XpPitfalls
- Problem: UIs are hard to test.
Solution: merciless model-view separation.
Solution: mock objects.
[JimKingdon?: Which object are you mocking? If you are mocking the
model object in order to test the view, I've done some of that but the
mock objects can be a little cumbersome to deal with. Often it is
better just to use a real (or in-memory) model object, together with a
relatively simple-minded way of assessing success (e.g. in a Web
application assert that HTML contains the string "A Touch of Honey"
having used that string only one place in your test data).]
Solution: Break your user interface into multiple classes and test
them separately. For example, if your test code is confused by "Book"
showing up in navigation and also as a table heading, test the display
of navigation and the display of table code separately. -- JimKingdon?
- Problem: Often, UI designers' processes are holistic and not agile enough to gracefully accommodate a rapidly shifting set of features. They work much better if they are given a large set of features up front.
Solution: design your interface per
release, not per iteration. Just because
you implement the application one feature at a time doesn't mean you don't have
any idea where you're going, and it definitely doesn't mean you are forced to churn
the UI every iteration.
The Planning Game should produce a set of features covering many iterations. Give the
designers this more complete set of features (with the understanding that there may
be additions or deletions as time goes on) and let them work alongside the developers
to create a pleasant user experience.
- Problem: UIs (like any external interface) cannot change as fluidly as internal code / interfaces. Users expect consistency from version to version.

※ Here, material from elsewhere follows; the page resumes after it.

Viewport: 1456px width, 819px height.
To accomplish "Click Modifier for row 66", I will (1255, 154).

Solution: Release at the end of each iteration and make no more than
one major UI change per iteration. Alert the user to the change in a
"tip o' the day" feature. (I guess it's a "tip o' the iteration".) I
think anyone can deal with one major UI change per week.

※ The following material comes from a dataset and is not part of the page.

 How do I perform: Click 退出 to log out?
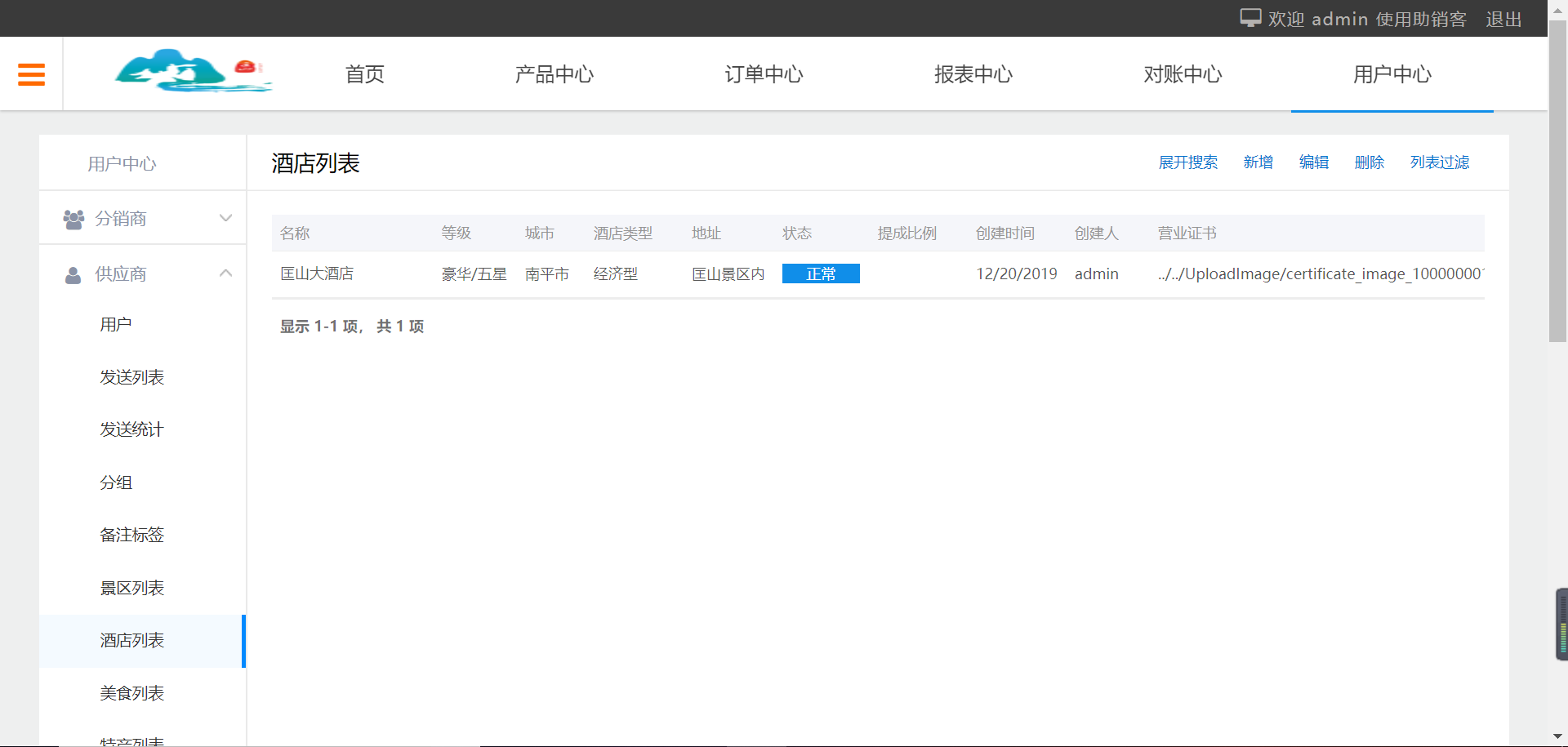pyautogui.click(x=1503, y=19)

Solution: inform the users of changes (verbally, release notes,
whatever works). They aren't necessarily as hostile to change as they
appear to be if things are sprung on them and they don't understand
the new way of doing something. -- JimKingdon?
Solution: Use a UI framework which generates a usable default interface for every object. NakedObjects describes one such implementation.
- Problem: Sometimes the UI is done before the functionality is. What should we do about the UI elements (widgets) that activate functions that aren't there yet? Should we...
- Include them but allow them not to do anything?
- Include them but disable them (gray them out)?
- Remove them but leave space in the UI where they will someday go?
- Remove them and "squeeze in" the UI around them, knowing we will soon have to "unsqueeze" when they are ready?
- Include them but put another visual clue that they are non-functional or not fully functional?
Solution: Don't have enabled or disabled non-implemented
elements. Disabled (gray) items should mean that the feature is there
but you can't use it right now because of some state the application
is currently in. Non-implemented features that for some reason have a
UI already should be drawn in red, have rough-looking icons,
non-anti-aliased (I guess that would be aliased) text, etc.
Idea So Crazy It Just Might Work: Perhaps have your UI objects linked
to the customer tests; if the tests fail, the UI elements are drawn in
red. If the tests pass, the UI elements are drawn
regularly. -- ErikHanson
Solution: Clarify where you are in the project. Do you want a tool
which handles one small part of the job, and can be used for such in
production (this is great if feasible, but often isn't feasible)? Is
the main function of the system for providing demos (in which case
top-level screens should generally look complete even if some of the
screens 2 or 3 levels in are rough or nonexistent)? Or is the
Customer-as-part-of-developer-team the only one looking at it at this
stage (in which case it is probably better to omit all non-implemented
items)? -- JimKingdon?
- Problem: GUIs are hard to test, but we can see if they work right away, so we'll slack off
When the time comes to
CaptureBugsWithTests, you need a test framework to hang the new test in. If the test framework does not exist yet, you have two bugs, and a hit to your velocity.
Start the GUI TestFirst, even if you eventually author most changes without bothering to test them.